Building faceted search with elasticsearch for e-commerce: part 2

6 minute read

Before you continue, make sure you read the previous post:

Alright, let’s see how we can make our queries better. Before the solution, I’d like to dive a bit into aggregation to make the understanding clearer.

Pipeline Aggregations

By elastic.co definition:

Pipeline aggregations work on the outputs produced from other aggregations rather than from document sets, adding information to the output tree.

Using our last dataset, lets see how it works:

POST product/_search
{
  "aggs": {
    "group_by_brand": {
      "terms": { "field": "brand.keyword" },
      "aggs": {
        "group_by_color": {
          "terms": { "field": "color.keyword" }
        }
      }
    }
  }
}

As you can see, group_by_color is inside of group_by_brand aggregation, which means that this query will give us the colors grouped by each brand, the result is:

{
  "took" : 11,
  "timed_out" : false,
  "_shards" : { ... },
  "hits" : { ... },
  "aggregations" : {
    "group_by_brand" : {
      "doc_count_error_upper_bound" : 0,
      "sum_other_doc_count" : 0,
      "buckets" : [
        {
          "key" : "hokey",
          "doc_count" : 4,
          "group_by_color" : {
            "doc_count_error_upper_bound" : 0,
            "sum_other_doc_count" : 0,
            "buckets" : [
              {
                "key" : "white",
                "doc_count" : 3
              },
              {
                "key" : "yellow",
                "doc_count" : 1
              }
            ]
          }
        },
        {
          "key" : "ubest",
          "doc_count" : 4,
          "group_by_color" : {
            "doc_count_error_upper_bound" : 0,
            "sum_other_doc_count" : 0,
            "buckets" : [
              {
                "key" : "green",
                "doc_count" : 2
              },
              {
                "key" : "black",
                "doc_count" : 1
              },
              {
                "key" : "yellow",
                "doc_count" : 1
              }
            ]
          }
        },
        {
          "key" : "beert",
          "doc_count" : 2,
          "group_by_color" : {
            "doc_count_error_upper_bound" : 0,
            "sum_other_doc_count" : 0,
            "buckets" : [
              {
                "key" : "black",
                "doc_count" : 1
              },
              {
                "key" : "white",
                "doc_count" : 1
              }
            ]
          }
        }
      ]
    }
  }
}

This is one of the techniques that will help us improve the query of our last post, you will understand soon.
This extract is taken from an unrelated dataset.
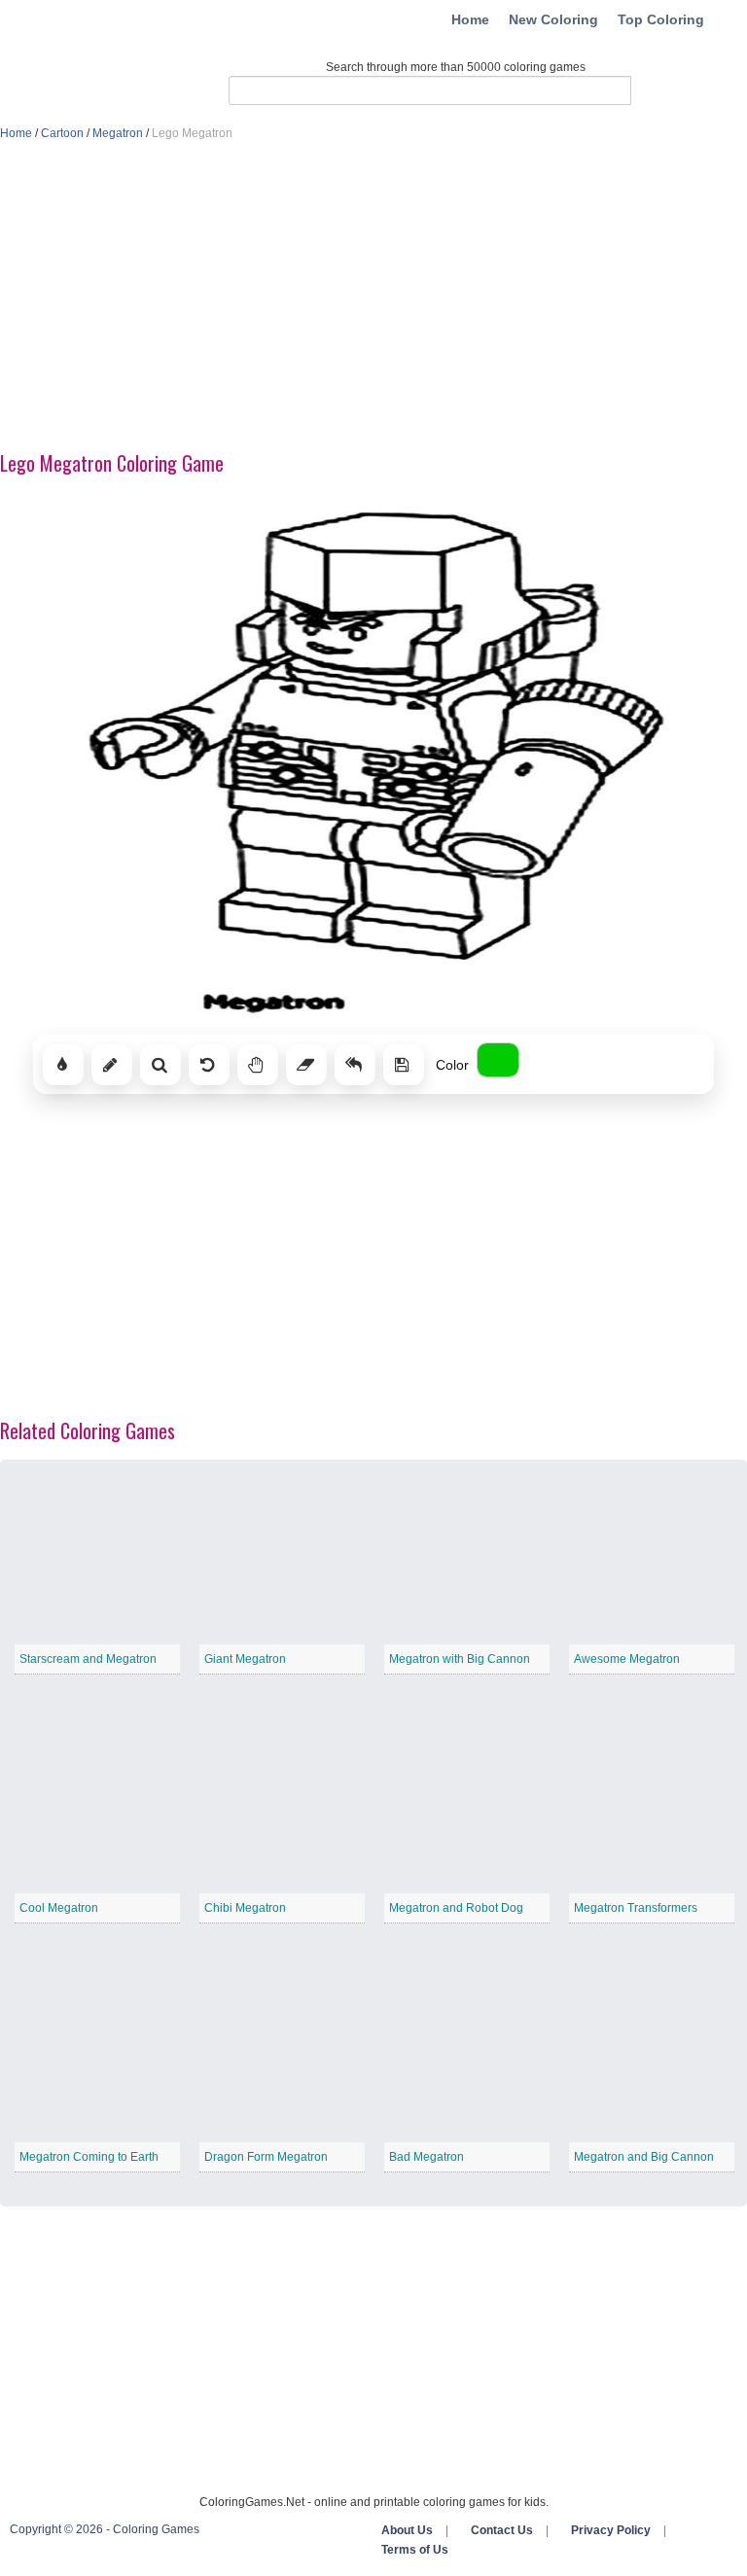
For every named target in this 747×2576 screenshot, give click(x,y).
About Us (407, 2530)
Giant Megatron (245, 1659)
Now, as I mentioned in the last post, lets see how we will map our index.

Index mapping

Cleanup

First, lets remove our last index:

DELETE product

The mapping

Index mapping is the way we tell elasticsearch how to index each field (keyword, date, etc…). Our index mapping will be it:

PUT /product
{
  "mappings": {
    "properties": {
      "string_facet": {
        "type": "nested",
        "properties": {
          "facet_name": { "type": "keyword"},
          "facet_value": { "type": "keyword"}
        }
      }
    }
  }
}

We have two properties: facet_name (brand, color and department) and facet_value (white, yellow, adventure, soccer, etc…).

Both of them has the type keyword. Terms aggregations must be a field of type keyword.
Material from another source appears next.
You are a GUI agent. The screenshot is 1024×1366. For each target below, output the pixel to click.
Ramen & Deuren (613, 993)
The "type": "nested" is very important here. Our documents will be inserted like this:

{
  "string_facet":
    [
      {"facet_name":"brand","facet_value":"ubest"},
      {"facet_name":"color","facet_value":"green"},
      {"facet_name":"department","facet_value":"soccer"}
    ]
}

Without the type nested, ES would transform that document into this:

{
  "string_facet.facet_name": ["brand", "color", "department"],
  "string_facet.facet_value": ["ubest", "green", "soccer"]
}

And then we would lose the relation between brand: ubest, color: green and `department: soccer. It would be possible, for example, to filter by facet_name: brand and facet_value: green, which doesn’t make much sense.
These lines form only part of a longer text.